Monday, June 02, 2008


Moving into un-knowing without anything is actually the truth of our lives.

This unacceptable truth is what we evade with our brilliant and colourful imaginations. I think that this is the acceptance that the Buddha speaks of – not a resignation to fate as it is often misunderstood but the acceptance of the way things are, or as Suzuki put it "things as it is."

We call a conglomeration of ideas, memories of our pasts, our sense of self, of our perceived relationships to others, of our jobs and status, our likes and dislikes - we call this our personalities and the movement of this entity through space and time we call our lives.

Buddhists notice that this is not in fact our lives, this is only a conglomeration of ideas which are always relative and subject to change, to revolution in fact.

What is not subject to change, not subject to division and always undeniably our lives is the instant in which we experience our lives.

Because we construct this multi-faceted elaborate illusion of our lives, we also secretly can imagine that we are living a false life but our real life can never be false no matter what we think about it. I think this creeping sense of falseness that people often feel is very healthy - it is the truth creeping out that this crooked and teetering edifice of thought may be based on very shallow foundations. It is the deep knowledge that the lives they have constructed are somehow insubstantial and unreal.
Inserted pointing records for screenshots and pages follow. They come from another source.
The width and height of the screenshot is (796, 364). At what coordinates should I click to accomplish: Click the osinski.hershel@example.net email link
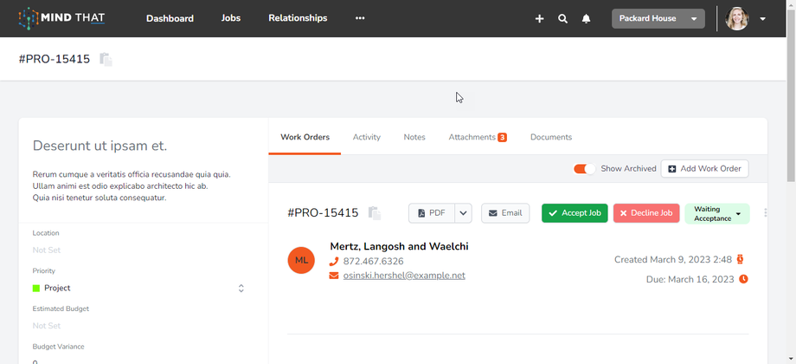point(404,276)
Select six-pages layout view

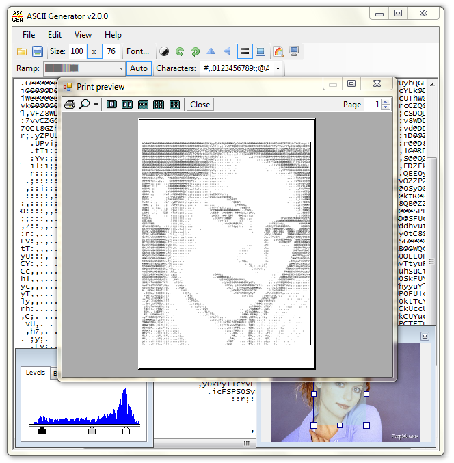tap(174, 105)
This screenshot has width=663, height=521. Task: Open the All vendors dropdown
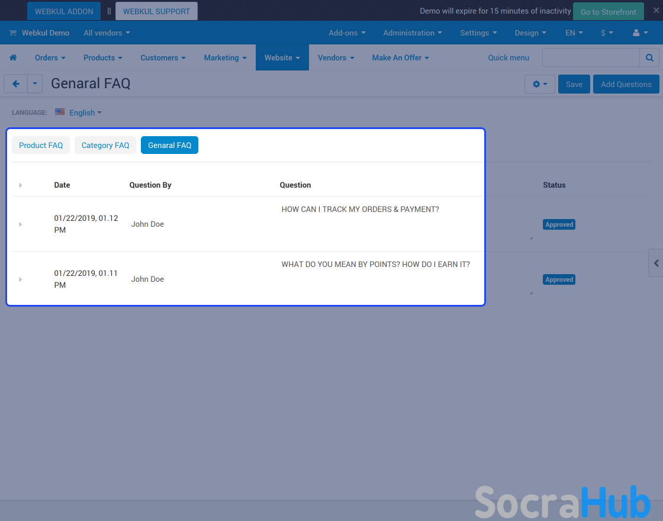click(x=107, y=33)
It's a bit like vertigo to notice the truth of this initially, that the carefully rationalised and constantly elaborated, safe and knowable planes of our life are just that, constructed. But then, the question remains, there is something happening here and now and only here and now but what is it?
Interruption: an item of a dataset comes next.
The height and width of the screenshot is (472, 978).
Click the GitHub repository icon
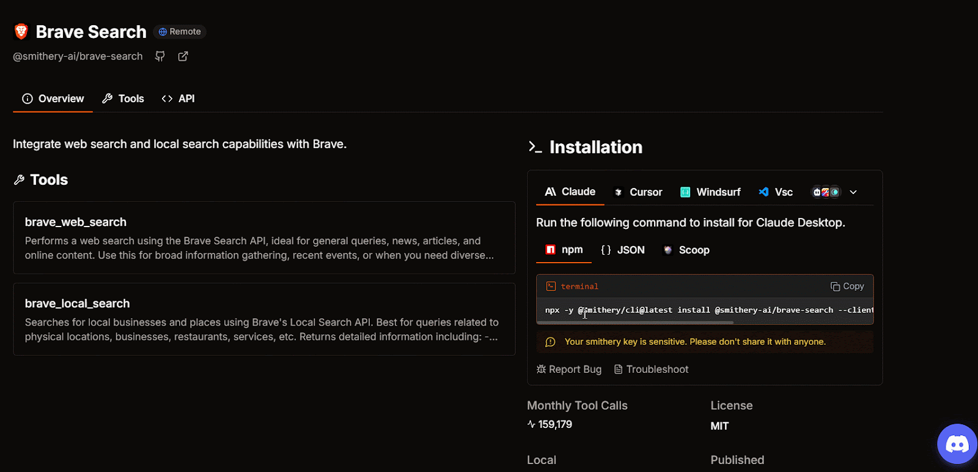point(160,56)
The kesa that we wear as Buddhists is the opposite of the escapism of the constructed life, of the hard carapace of ideation we can cocoon ourselves in. It is the antithesis of a costume. It reveals us as real and true to all and all that is real and true to us.
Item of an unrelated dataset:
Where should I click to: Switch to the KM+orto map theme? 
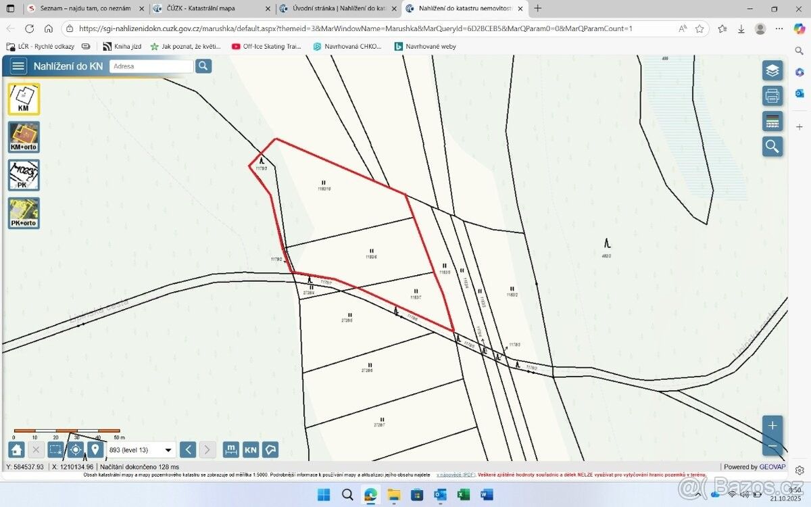[24, 137]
Simply sitting still the revolutions of will cease - something indescribable remains - something which we do not habitually notice, hidden as we are inside our shells - but which is always present - It is always present.

Both one thing and many, both thought and non-thought, created and uncreated, real and unreal are contained within it. Master Dogen’s ‘One Bright Pearl.’

Some imagine this un-creation to be a dissolution of knowledge, a kind of negation of the driving force that we feel is the engine of life.

Some call Buddhism like this - nihilism - a belief in nothingness.

But this is the voice of the constructed self - it tells us that we must hold on to our opinions, our sense of self, of others, of our place in the universe or there will be only the terrifying vastness, the absence of meaning….Godlessness.

Conversely, when we throw everything away for nothing, we discover that our original lives have already filled our hands. Our true lives were always waiting to be inherited. We discover that the expansive vastness of the eternal present was always our home.

This original state leaves us completely free in the instant of the present.

This instantaneous awareness, this lack of creation is called enlightenment.

Uncreated, we were/are/will be and beyond each of those temporal constraints.

Being without - conscious, only that.